───── INFORMATION PROVIDED ─────

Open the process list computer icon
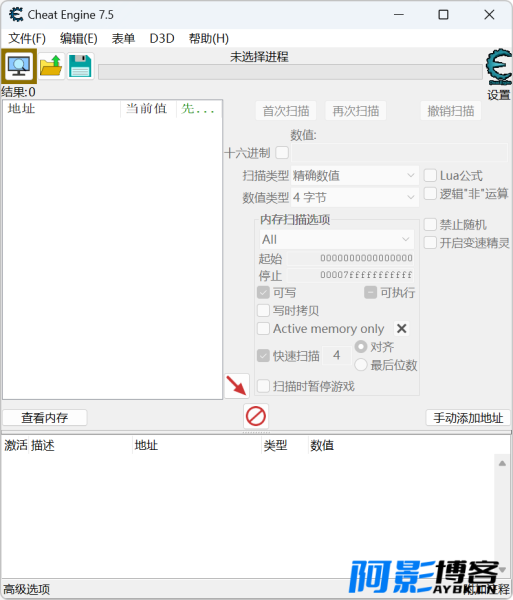This screenshot has height=600, width=513. (19, 66)
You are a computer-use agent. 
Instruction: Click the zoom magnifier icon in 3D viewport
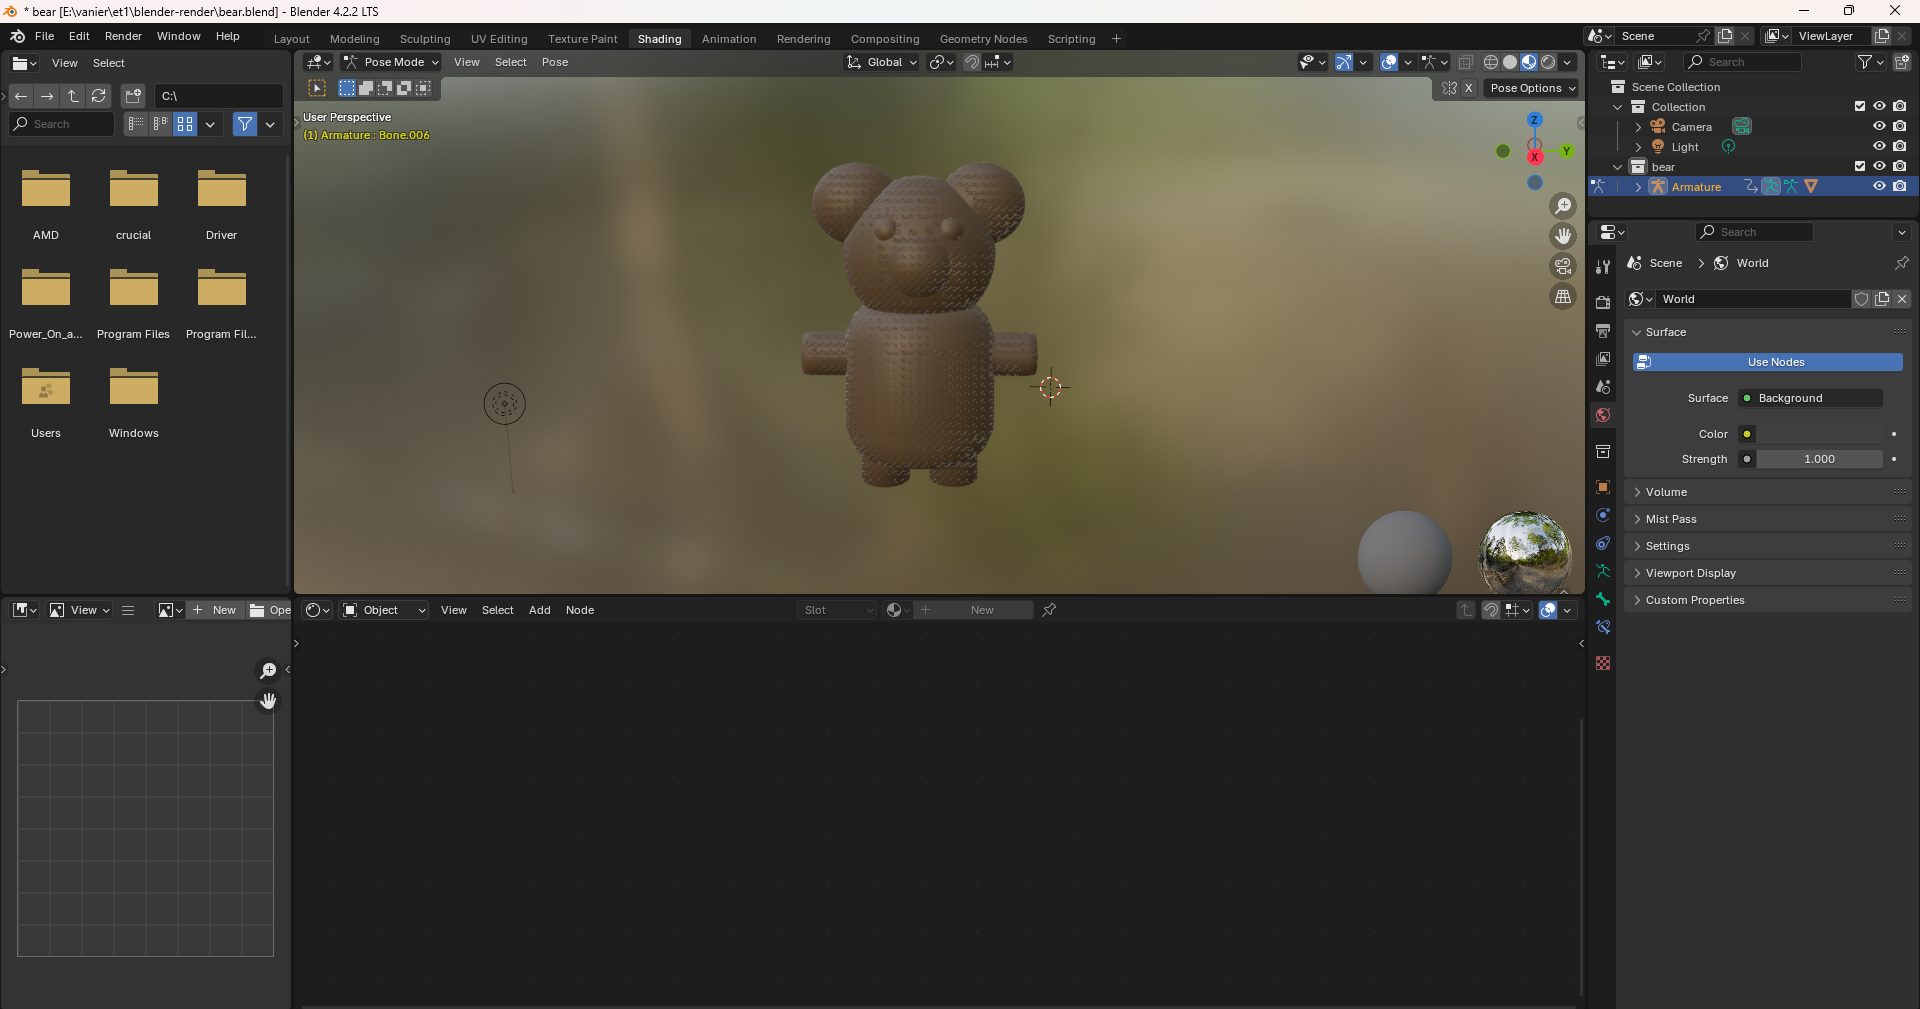[x=1562, y=206]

─────

• _TASK DETAILS_
Each line from the one holding "You are a computer-use agent." to the end of the records above must be copied exactly; the pictures must not be copied.

• _EXPECTED OUTPUT_
You are a computer-use agent. 
Instruction: Click the zoom magnifier icon in 3D viewport
[x=1562, y=206]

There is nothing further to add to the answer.